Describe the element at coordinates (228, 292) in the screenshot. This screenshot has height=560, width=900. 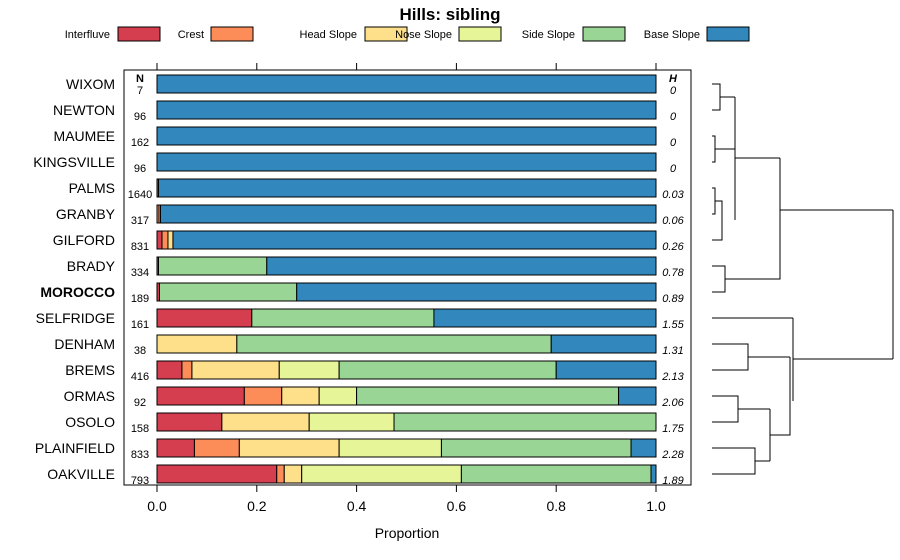
I see `bar-morocco-side-slope` at that location.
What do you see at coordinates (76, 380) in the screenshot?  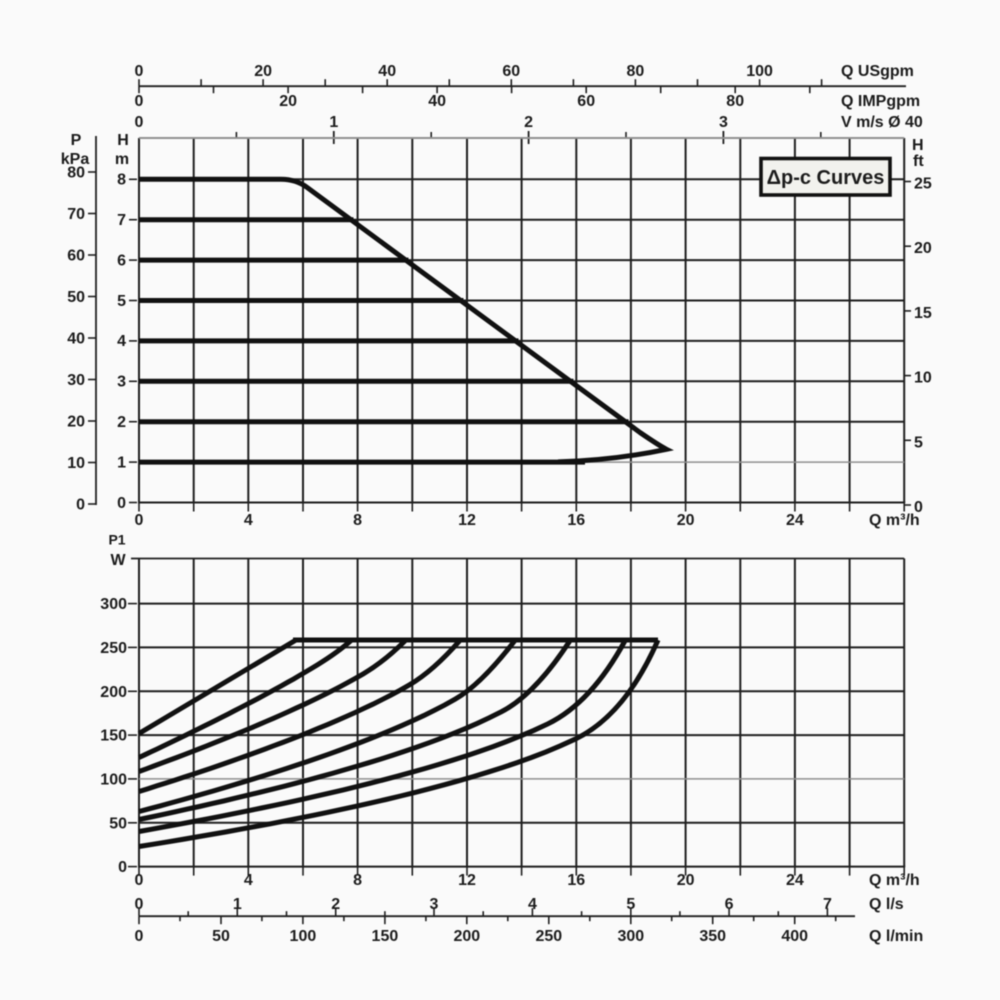 I see `svg-text: 30` at bounding box center [76, 380].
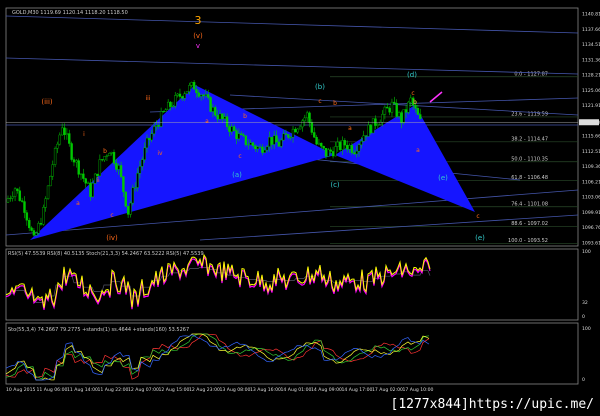  I want to click on price-tick: 1134.51, so click(591, 45).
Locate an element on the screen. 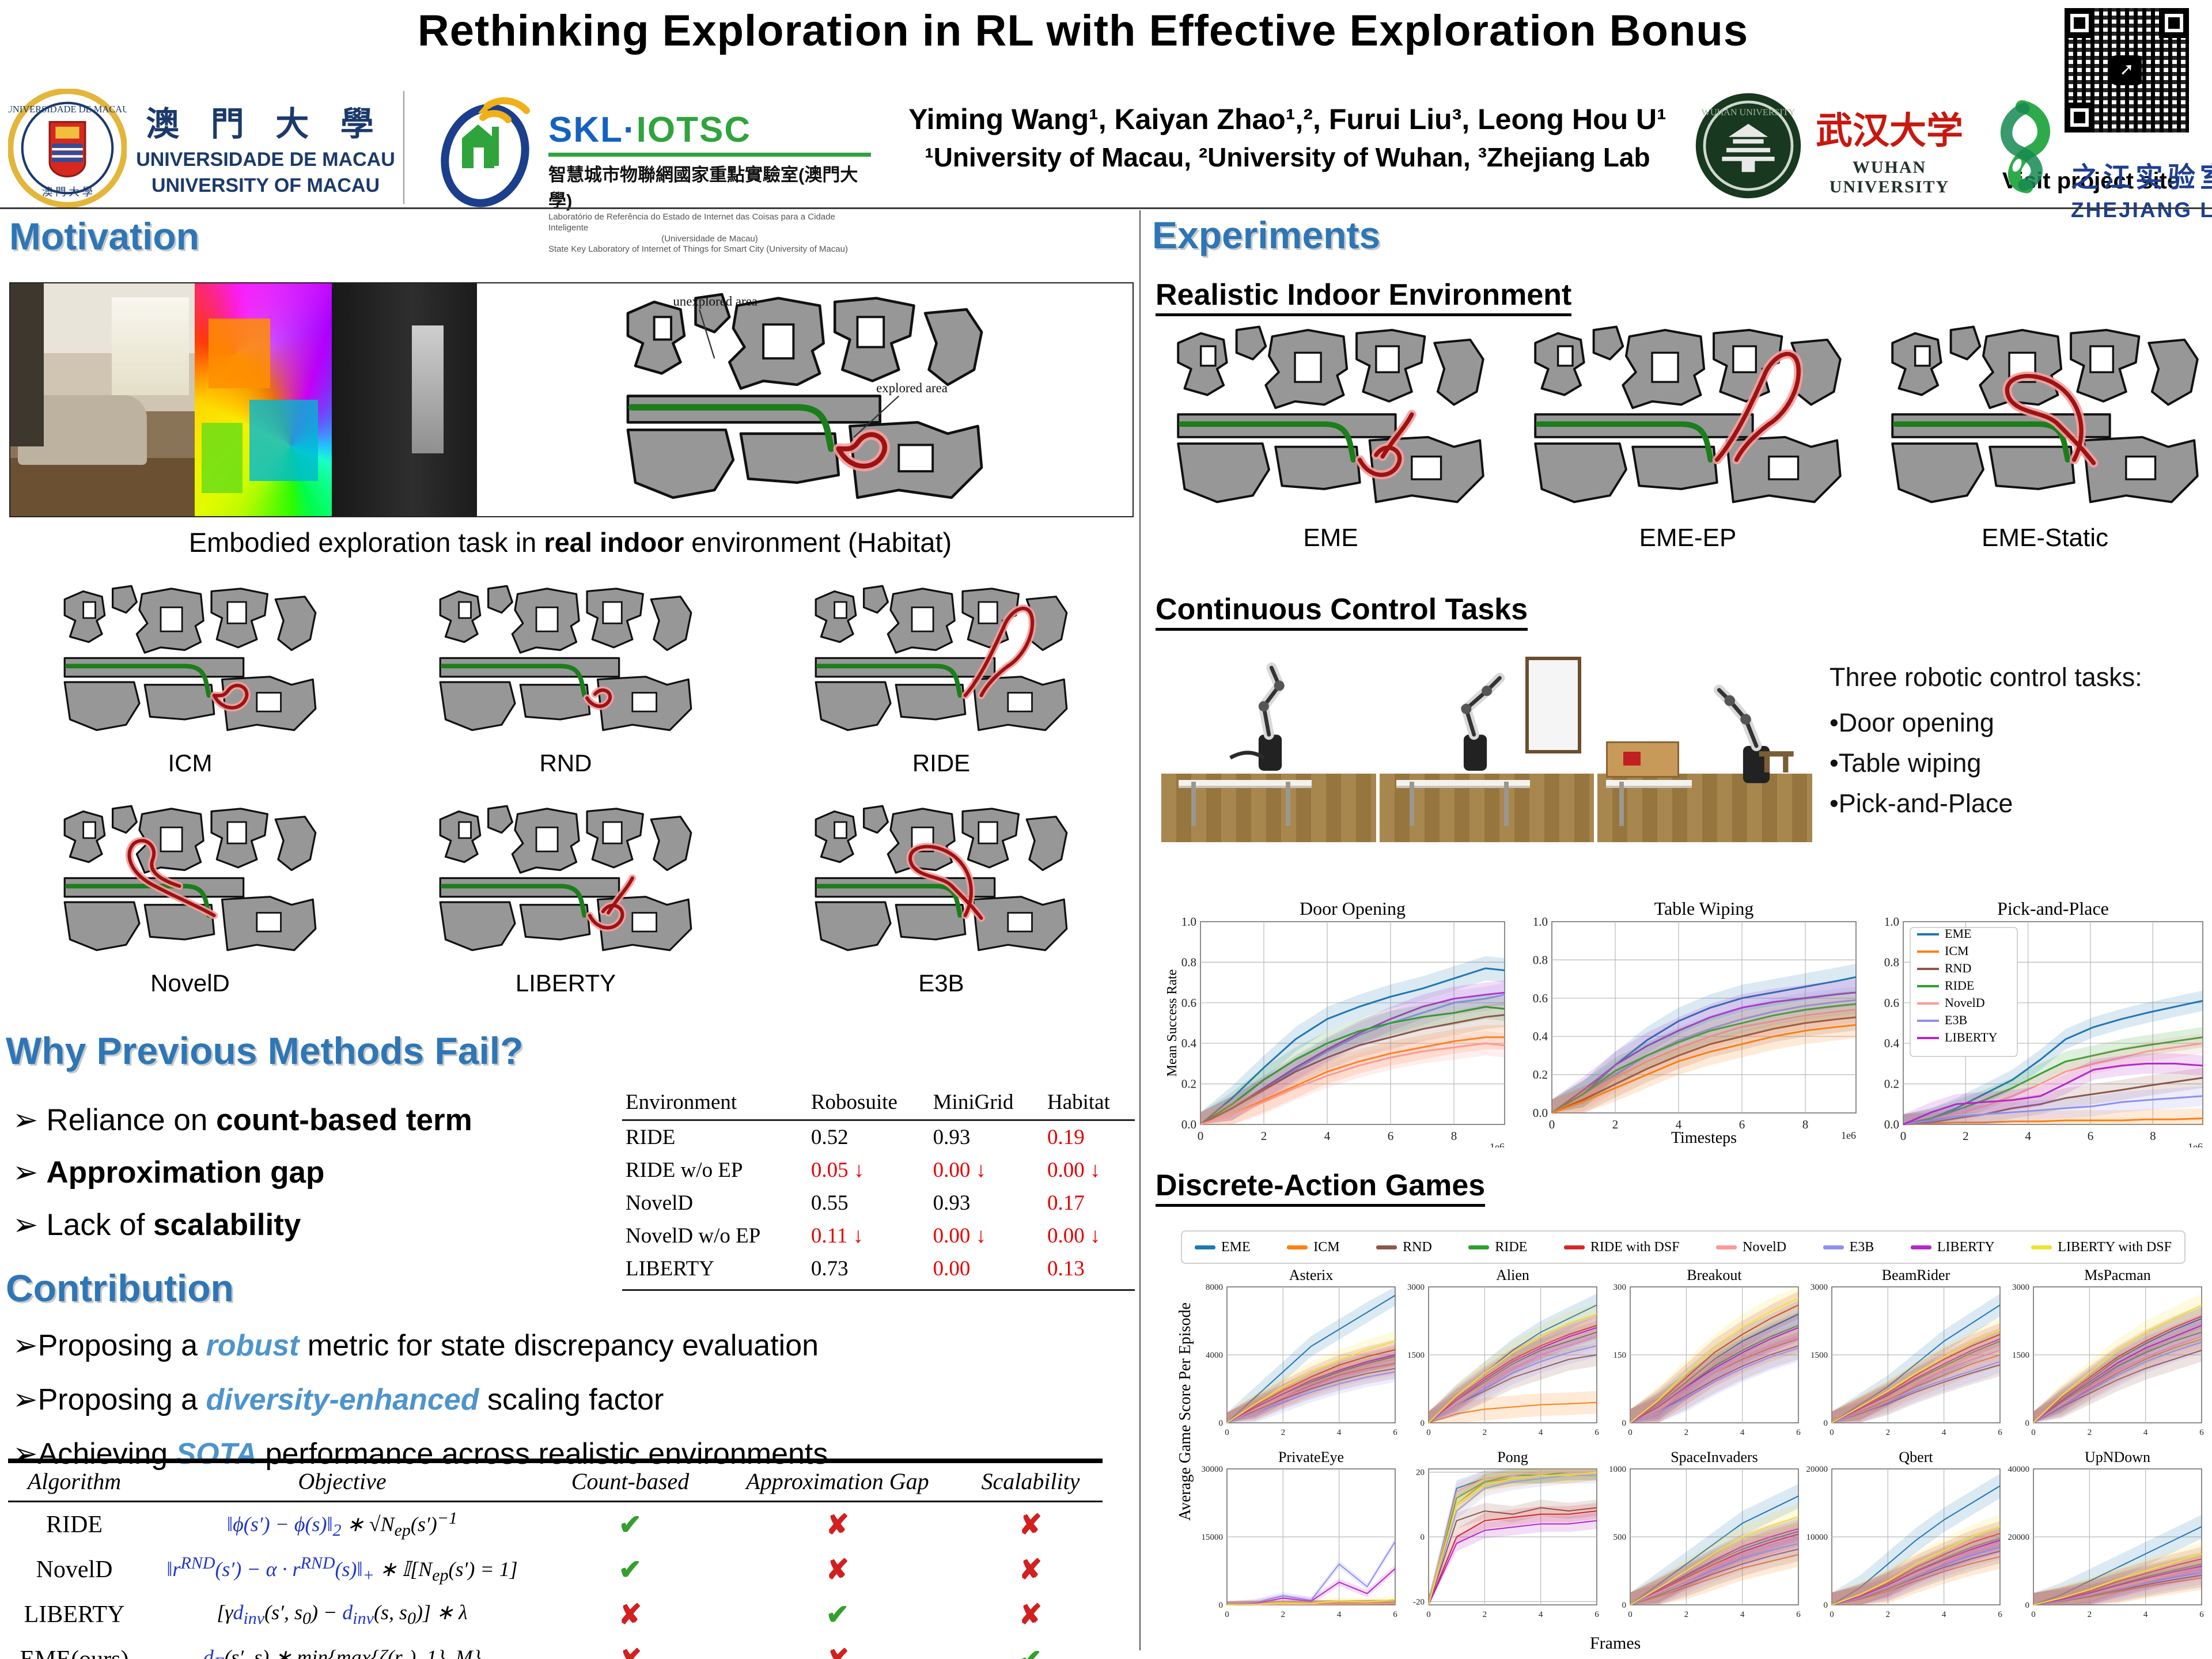  svg-text: 1500 is located at coordinates (1819, 1355).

● **To-do item**
Rewrite the items from the start up to and including the line with "at that location.", substituting "screen capture" for "screenshot" and changing nothing else. Leave out the pictures.

● **Answer to this exercise**
Describe the element at coordinates (228, 292) in the screen capture. This screen capture has height=560, width=900. 
I see `bar-morocco-side-slope` at that location.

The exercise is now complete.